• **Problem description**
For the records that follow, say how many lines have the word "agent" in them. Write the number and nothing more.

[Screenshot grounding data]
──────────

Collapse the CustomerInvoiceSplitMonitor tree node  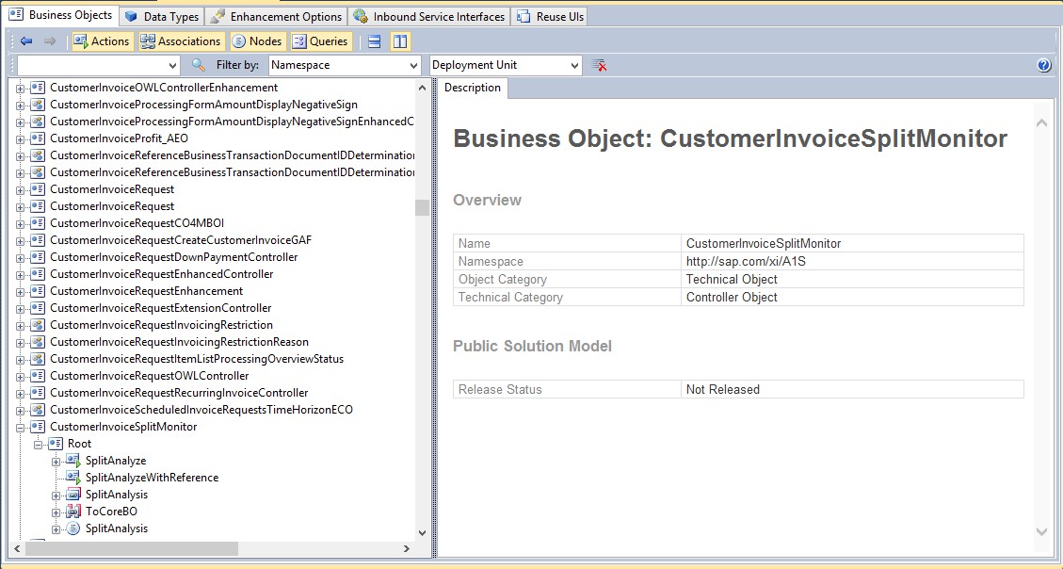tap(21, 427)
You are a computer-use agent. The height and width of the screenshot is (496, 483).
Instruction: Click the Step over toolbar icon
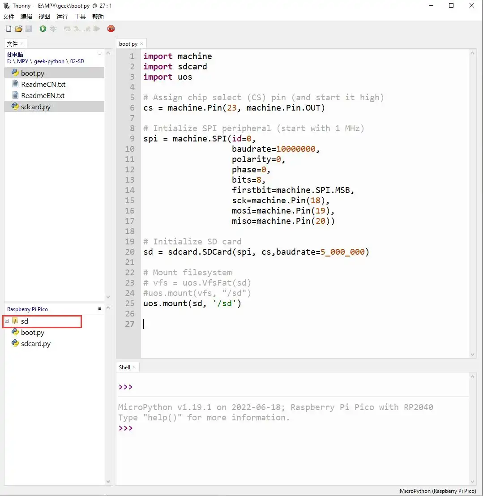tap(68, 29)
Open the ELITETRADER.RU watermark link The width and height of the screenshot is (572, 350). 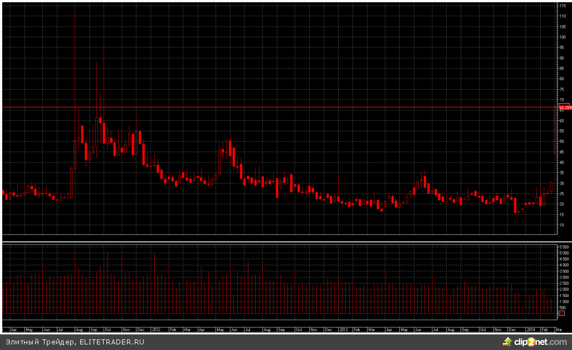pyautogui.click(x=111, y=342)
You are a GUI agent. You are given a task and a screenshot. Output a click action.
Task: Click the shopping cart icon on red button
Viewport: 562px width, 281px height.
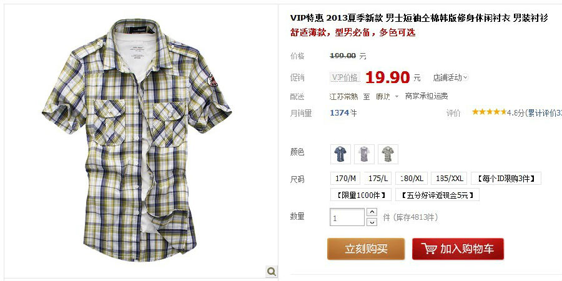click(x=429, y=249)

──────────

• **Answer area**
2